Herbs that Control Hyperhidrosis
Schisandra is an herb commonly used in traditional Chinese medicine to lessen spontaneous sweating, according to Memorial Sloan-Kettering Cancer Center. Several animal experiments show that schisandra possesses antioxidant anti-inflammatory properties; however, there is still no clinical trial that can confirm the effectiveness of this herb against hyperhidrosis. When using this herb, expect side effects such as heartburn and central nervous system depression.
White Peony Root
The Chinese call white peony root, Bai Shao Yao. It is found in the Chinese provinces of Anhui, Szechuan, and Shejian. This perennial plant has a root that is believed to possess cold and sour attributes which are excellent in treating or even curing hyperhidrosis. Usually taken as a tea, five to ten grams of dried white peony root is mixed in boiling water for several minutes before consuming the mixture. Chinese medicine practitioners caution against taking doses greater than fifteen to thirty grams, as this root can induce diarrhea due to its bitter quality.
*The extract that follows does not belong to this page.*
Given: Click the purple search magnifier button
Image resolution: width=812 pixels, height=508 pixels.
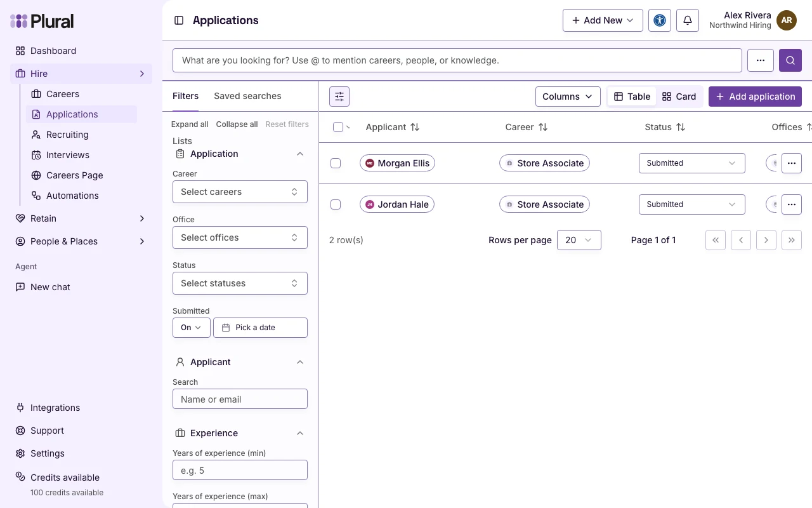Looking at the screenshot, I should click(790, 60).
For thousands of years, astralagus has been used by traditional Chinese medicine practitioners, according to the University of Maryland Medical Center. This plant grows in the eastern and northern regions of China, and in certain parts of Korea and Mongolia. This perennial herb has a dried root that can be used to treat health issues that induce excessive sweating, such as kidney disease, fever, or stress. Besides the root of astralagus, shen-nong.com states that cinnamon twig and ginseng can help restore the healthy function of sweat pores. Other herbs such as immature peach, fossil bone, glutinous rice straw root, gallnet of Chinese sumac, root of ephedra, shriveled wheat, and oyster shell all possess astringent qualities that can halt hyperhidrosis.